I love you for everything
through everything

you are the definition
love trust
happy safe

You are exactly
enough.

So bright I can’t look away.

_____________________

I don’t even care that it’s not like that, will never be like that… god I love you so much I’m just so lucky you’re in my life. Still write poems for people that will never see them. Maybe someday, who knows. Never is such an extreme color.

love is blind

She sang this for mental hospital karaoke and I’ve never heard anything more intense. Can’t even remember her name, but she punched my wife in the face once, had to be on a one-on-one after that.

One time I told her I’d never been in a fight, and she was totally ready to change that.

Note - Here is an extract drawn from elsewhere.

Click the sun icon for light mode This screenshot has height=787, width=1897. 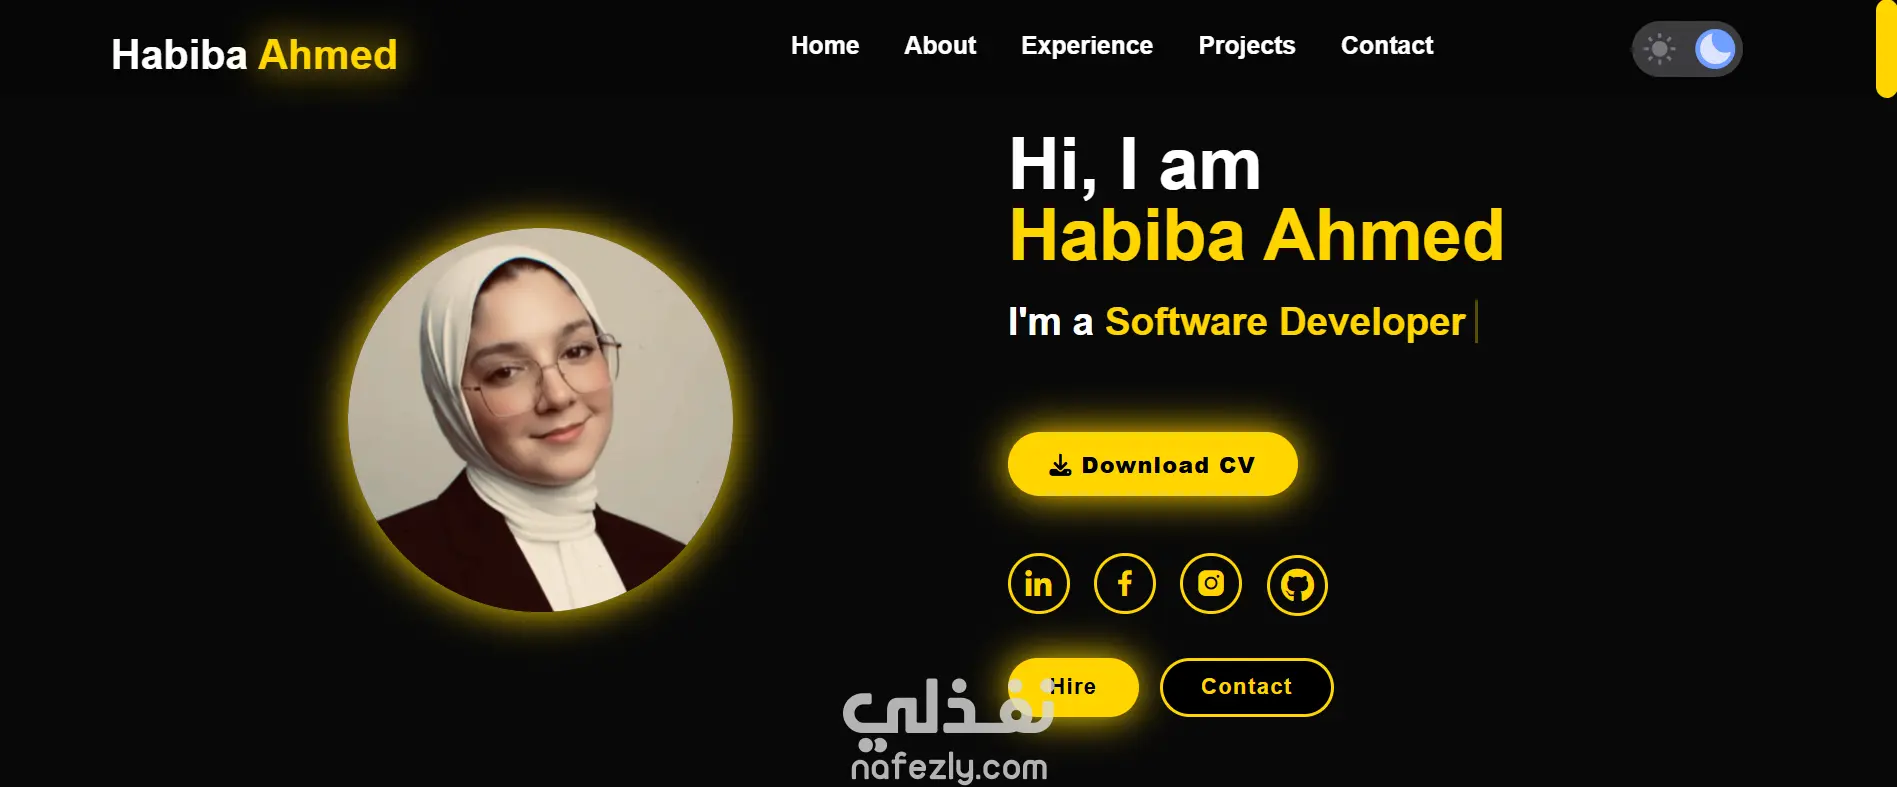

I laughed and said, woman you would kill me.

She said, yeah, probably.

she always waits for me

I’ve never had a teacher named
Comfort

still can’t see pain as a blessing till
half a decade goes by.

it’s all for the good. “good”
or the universe enjoys ripping
my wings off just to
watch
me
squirm

My shoulder blades recall moon-taste, regrow at
exponential rates

deeper roots and
straighter spine

The way bones grow together closer to unbreakable

(if you can break me
NOW)

if you can break me now…

I welcome that.

Everything inside me approaches the infinite.

As far as the future
I think I’ve got it in me
for
one more
fight.

Wanna dive so deep my
forehead scrapes the bottom

Wanna claw my way up gasping
climbing scaffolding

to the top of the
closest

Star.


From daily zen of creativity practice

MA/F

To the old man
whose hand I used to hold
on night shift

(my heart broke every
time)

get you food, get you water
play you the Quran

until you fell asleep

I know what hell looks like
(my angel, my angel, my angel)

they told you men don’t cry and I
wanted to scratch their eyes out

you were all tears no
fists

(my angel, my angel, my angel)

if there’s a god who wants to
burn you forever

I’ll hold your hand through
that
too.

I will spit in his face
refuse paradise to
worship love

instead


I believe in Love more than I ever believed in god. Small letters. Yes, because that’s what the god of the bible deserves.

When you really love someone.. respect and adore them, get blown away by the light of their soul:

You understand the concept of hell is irrelevant.

Any paradise without you is shit.

the first third, book unread.

Feels like I wanna take the time to drown in it
touch your face so slowly the seasons change
around us,
leaves to red, hair to gray

we have all the time we need
it’s exactly the right amount

slow like the river changing course

you’d think, with layers that extend into infinity,
I wouldn’t have the presence to lift them back as
carefully as I do… a hoarder keeping
the wrapping intact.

Every piece of you a full multiverse
I don’t visit these countries,
I live there.

Meet the neighbors,
know which corner has the best food truck

This feels so careful.
cup-of-tea calm.

I’m here for all of it.
All the demons, all the dreams.

enough time to drown in it

as the seasons change around us.

20200831_200443

I feel good about this one.  Think this is going somewhere good, excited to find out.  tryna continue my daily zen of creativity practice. Writing and art.